I am starting to question if the authentication model in by itself is the good one :), thinking about this so much I realized that this is a sound workflow for having a server side application, which you access there, and there you have the management and from there you can allow new devices with generated clientID and secret copied into your OTHER device you want to log in with.
total blur
I've read about Firebase and it looks awesome for what I want to do.
I've read about authentication and how based on rules certain logged-in users are authorized to do different stuff. Al good.
However, I'm unsure about another type of security: how do I make sure that only my own site (using client-side javascript) can talk to my firebase-backend? I'm asking because afaik there's no way to prevent anyone from looking up my firebase endpoint from the client-side code (url pointing to my specific firebase backend) and start using that for god knows what.
This is especially worrisome in situations in which I want to open up writes to the anonymous user role. (e.g: some analytics perhaps)
Any help in clearing my mind on this much appreciated.
Update (May 2021): Thanks to the new feature called Firebase App Check, it is now actually possible to limit calls to your backend service to only those requests coming from iOS, Android and Web apps that are registered in your Firebase project.
You'll typically want to combine this with the user authentication based security that Kato describes below, so that you have another shield against abusive users that do use your app.
In my opinion, this isn't so much a question about Firebase's security as a general discussion of the internet architecture as it stands today. Since the web is an open platform, you can't prevent anyone from visiting a URL (including to your Firebase) any more than you can prevent someone from driving past your house in the real world. If you could, a visitor could still lie about the site of origin and there is no way to stop this either.
Secure your data with authentication. Use the Authorized Domains in Forge to prevent CSRF. Put security rules in place to prevent users from doing things they should not. Most data writes you would use a server to prevent can be accomplished with security rules alone.
This is actually one of the finer qualities of Firebase and API services in general. The client is completely isolated and thus easily replaced or extended. As long as you can prove you're allowed in, and follow the rules, where you call in from is unimportant.
Regarding anonymous access, if you could make them visit only from your site, that still won't stop malicious writes (I can open my JavaScript debugger and write as many times as I want while sitting on your site). Instead, place tight security rules on the format, content, and length of data writable by anonymous users, or save yourself some time and find an existing service to handle your analytics for you, like the ubiquitous Google Analytics.
You can, of course, use a server as an intermediary as you would with any data store. This is useful for some advanced kinds of logic that can't be enforced by security rules or trusted to an authenticated user (like advanced game mechanics). But even if you hide Firebase (or any database or service) behind a server to prevent access, the server will still have an API and still face all the same challenges of identifying clients' origins, as long as it's on the web.

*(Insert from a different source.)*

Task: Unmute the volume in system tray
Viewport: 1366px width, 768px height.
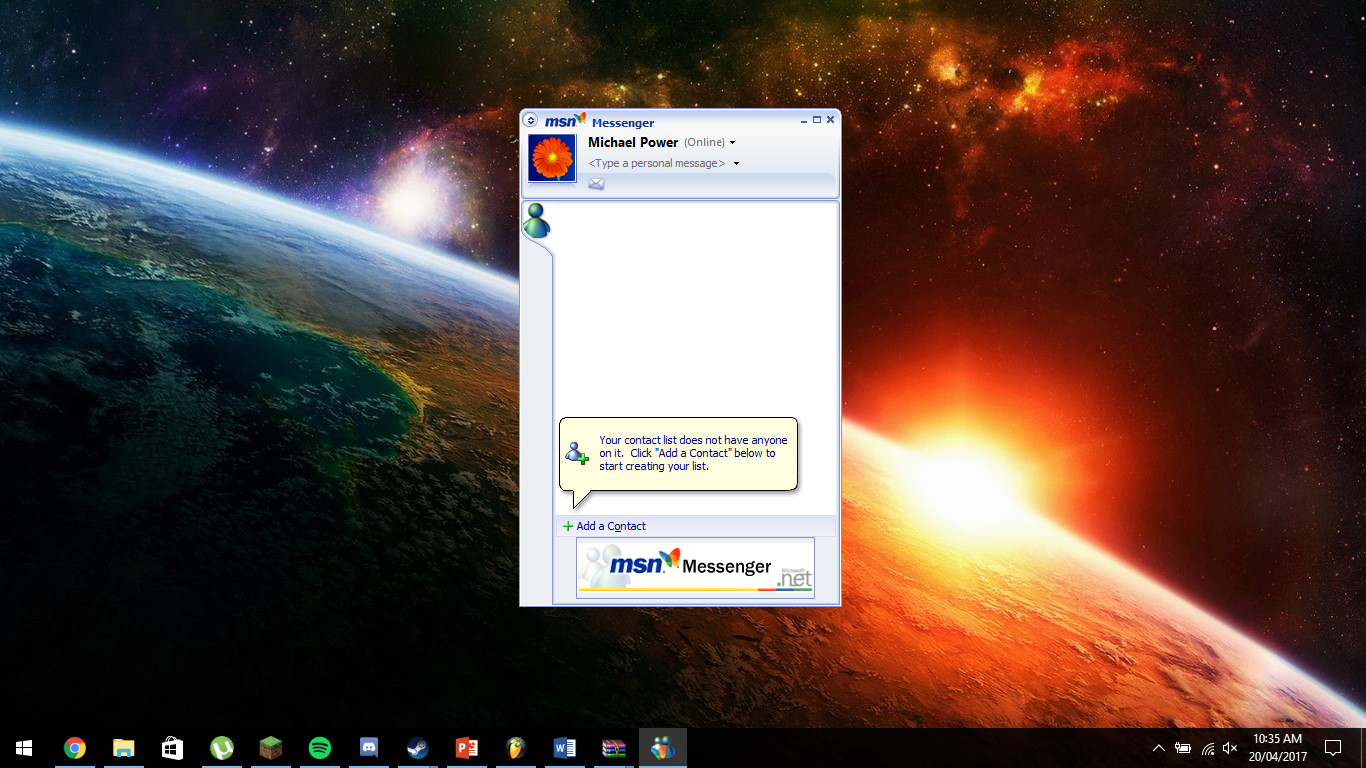Action: click(1230, 748)
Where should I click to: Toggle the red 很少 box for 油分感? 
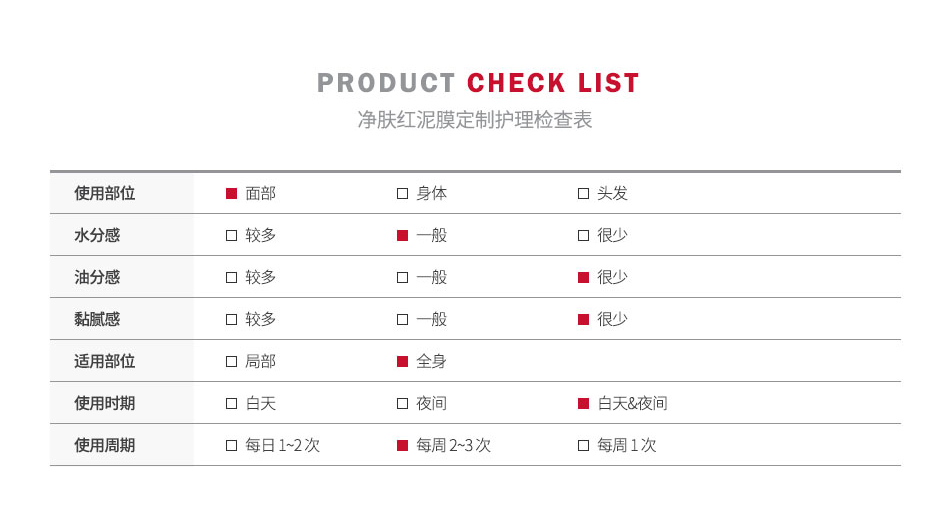[583, 277]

Another alternative to anonymous access is to use custom login, which would allow a server to create its own Firebase access tokens (a user wouldn't necessarily have to authenticate for this; the signing of the tokens is completely up to you). This is advantageous because, if the anonymous user misbehaves, the access token can then be revoked (by storing a value in Firebase which is used by the security rules to enforce access).
UPDATE
Firebase now has anonymous authentication built into simple login, no need to use custom login for common use cases here.